_GIVEN TASK A_. Copy the rows verbatim, starting with the line that contains "Click the Sorozatszám serial number text" and going on through the line that contains "Click 查看进度 under".

While many of the examples in this book have focused on reading files and looking for data in those files, there are many different sources of information when one considers the Internet.
In this chapter we will pretend to be a web browser and retrieve web pages using the Hypertext Transfer Protocol (HTTP). Then we will read through the web page data and parse it.
The network protocol that powers the web is actually quite simple and there
is built-in support in Python called socket
which makes it very
easy to make network connections and retrieve data over those sockets in a
Python program.
A socket is much like a file, except that a single socket provides a two-way connection between two programs. You can both read from and write to the same socket. If you write something to a socket, it is sent to the application at the other end of the socket. If you read from the socket, you are given the data which the other application has sent.
But if you try to read a socket when the program on the other end of the socket has not sent any data, you just sit and wait. If the programs on both ends of the socket simply wait for some data without sending anything, they will wait for a very long time, so an important part of programs that communicate over the Internet is to have some sort of protocol.
A protocol is a set of precise rules that determine who is to go first, what they are to do, and then what the responses are to that message, and who sends next, and so on. In a sense the two applications at either end of the socket are doing a dance and making sure not to step on each other’s toes.

_SUPPLIED RECORDS_.
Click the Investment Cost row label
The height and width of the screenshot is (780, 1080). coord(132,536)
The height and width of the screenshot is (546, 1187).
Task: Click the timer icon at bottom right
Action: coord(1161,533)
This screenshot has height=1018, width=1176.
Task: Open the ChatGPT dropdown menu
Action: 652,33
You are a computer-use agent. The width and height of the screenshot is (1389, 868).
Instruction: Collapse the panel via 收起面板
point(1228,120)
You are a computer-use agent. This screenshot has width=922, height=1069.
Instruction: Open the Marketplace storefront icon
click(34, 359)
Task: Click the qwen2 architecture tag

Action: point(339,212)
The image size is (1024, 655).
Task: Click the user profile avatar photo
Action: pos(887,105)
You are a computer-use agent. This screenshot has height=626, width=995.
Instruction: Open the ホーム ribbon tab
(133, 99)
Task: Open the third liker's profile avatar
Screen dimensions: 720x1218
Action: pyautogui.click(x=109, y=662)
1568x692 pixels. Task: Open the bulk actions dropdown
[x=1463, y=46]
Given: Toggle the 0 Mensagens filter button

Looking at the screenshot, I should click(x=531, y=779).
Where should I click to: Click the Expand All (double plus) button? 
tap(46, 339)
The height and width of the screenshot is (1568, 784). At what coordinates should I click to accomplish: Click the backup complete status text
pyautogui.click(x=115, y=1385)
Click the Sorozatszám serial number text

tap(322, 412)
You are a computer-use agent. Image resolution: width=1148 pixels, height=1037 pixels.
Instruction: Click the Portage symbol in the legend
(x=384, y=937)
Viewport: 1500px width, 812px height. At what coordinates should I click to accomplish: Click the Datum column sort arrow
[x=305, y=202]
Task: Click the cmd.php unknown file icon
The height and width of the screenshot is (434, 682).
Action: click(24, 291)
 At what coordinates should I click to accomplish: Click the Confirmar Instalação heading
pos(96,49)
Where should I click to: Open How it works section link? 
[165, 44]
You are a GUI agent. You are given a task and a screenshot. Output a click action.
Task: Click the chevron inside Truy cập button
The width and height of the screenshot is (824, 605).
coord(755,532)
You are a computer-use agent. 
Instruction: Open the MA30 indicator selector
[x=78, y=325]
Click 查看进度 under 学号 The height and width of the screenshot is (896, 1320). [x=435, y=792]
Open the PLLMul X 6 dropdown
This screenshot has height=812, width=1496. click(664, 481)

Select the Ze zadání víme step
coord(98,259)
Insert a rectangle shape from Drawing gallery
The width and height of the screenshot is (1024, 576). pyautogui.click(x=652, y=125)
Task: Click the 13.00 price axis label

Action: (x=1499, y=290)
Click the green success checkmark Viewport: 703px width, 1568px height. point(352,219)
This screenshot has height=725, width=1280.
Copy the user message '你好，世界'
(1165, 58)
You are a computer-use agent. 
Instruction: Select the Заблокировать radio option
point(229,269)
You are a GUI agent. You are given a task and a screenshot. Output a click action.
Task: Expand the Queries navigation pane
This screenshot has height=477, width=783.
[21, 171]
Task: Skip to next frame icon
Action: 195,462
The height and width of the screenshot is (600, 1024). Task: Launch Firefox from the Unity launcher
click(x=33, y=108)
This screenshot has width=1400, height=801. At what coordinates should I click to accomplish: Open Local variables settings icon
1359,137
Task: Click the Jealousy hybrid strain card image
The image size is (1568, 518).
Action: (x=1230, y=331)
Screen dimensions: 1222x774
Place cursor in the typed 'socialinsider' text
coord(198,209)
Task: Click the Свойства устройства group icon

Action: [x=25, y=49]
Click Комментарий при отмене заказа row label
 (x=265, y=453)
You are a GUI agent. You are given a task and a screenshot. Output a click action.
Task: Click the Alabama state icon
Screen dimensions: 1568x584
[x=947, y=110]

_GIVEN TASK B_. In the text about sockets, write out the passage starting with "A socket is" and going on through "sort of protocol.", substituting "bytes" for every "data".

_CORRECT RESPONSE A_.
Click the Sorozatszám serial number text

tap(322, 412)
You are a computer-use agent. Image resolution: width=1148 pixels, height=1037 pixels.
Instruction: Click the Portage symbol in the legend
(x=384, y=937)
Viewport: 1500px width, 812px height. At what coordinates should I click to accomplish: Click the Datum column sort arrow
[x=305, y=202]
Task: Click the cmd.php unknown file icon
The height and width of the screenshot is (434, 682).
Action: click(24, 291)
 At what coordinates should I click to accomplish: Click the Confirmar Instalação heading
pos(96,49)
Where should I click to: Open How it works section link? 
[165, 44]
You are a GUI agent. You are given a task and a screenshot. Output a click action.
Task: Click the chevron inside Truy cập button
The width and height of the screenshot is (824, 605).
coord(755,532)
You are a computer-use agent. 
Instruction: Open the MA30 indicator selector
[x=78, y=325]
Click 查看进度 under 学号 The height and width of the screenshot is (896, 1320). [x=435, y=792]

_CORRECT RESPONSE B_.
A socket is much like a file, except that a single socket provides a two-way connection between two programs. You can both read from and write to the same socket. If you write something to a socket, it is sent to the application at the other end of the socket. If you read from the socket, you are given the bytes which the other application has sent.
But if you try to read a socket when the program on the other end of the socket has not sent any bytes, you just sit and wait. If the programs on both ends of the socket simply wait for some bytes without sending anything, they will wait for a very long time, so an important part of programs that communicate over the Internet is to have some sort of protocol.